Hypoxia activates ATP‐dependent potassium channels in inspiratory neurones of neonatal mice

1 The respiratory centre of neonatal mice (4 to 12 days old) was isolated in 700 μm thick brainstem slices. Whole‐cell K + currents and single ATP‐dependent potassium (K ATP ) channels were analysed in inspiratory neurones. 2 In cell‐attached patches, K ATP channels had a conductance of 75 pS and showed inward rectification. Their gating was voltage dependent and channel activity decreased with membrane hyperpolarization. Using Ca 2+ ‐containing pipette solutions the measured conductance was lower (50 pS at 1.5 mM Ca 2+ ), indicating tonic inhibition by extracellular Ca 2+ . 3 K ATP channel activity was reversibly potentiated during hypoxia.
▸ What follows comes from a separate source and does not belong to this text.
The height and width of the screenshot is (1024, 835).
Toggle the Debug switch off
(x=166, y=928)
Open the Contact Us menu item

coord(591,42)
Maximal effects were attained 3‐4 min after oxygen removal from the bath. Hypoxic potentiation of open probability was due to an increase in channel open times and a decrease in channel closed times. 4 In inside‐out patches and symmetrical K + concentrations, channel currents reversed at about 0 mV. Channel activity was blocked by ATP (300‐600 μM), glibenclamide (10‐70 μM) and tolbutamide (100‐300 μM). 5 In the presence of diazoxide (10‐60 μM), the activity of K ATP channels was increased both in inside‐out, outside‐out and cell‐attached patches. In outside‐out patches, that remained within the slice after excision, the activity of K ATP channels was enhanced by hypoxia, an effect that could be mediated by a release of endogenous neuromodulators. 6 The whole‐cell K + current ( I K ) was inactivated at negative membrane potentials, which resembled the voltage dependence of K ATP channel gating. After 3‐4 min of hypoxia, K + currents at both hyperpolarizing and depolarizing membrane potentials increased. I K was partially blocked by tolbutamide (100‐300 μM) and in its presence, hypoxic potentiation of I K was abolished. 7 We conclude that K ATP channels are involved in the hypoxic depression of medullary respiratory activity.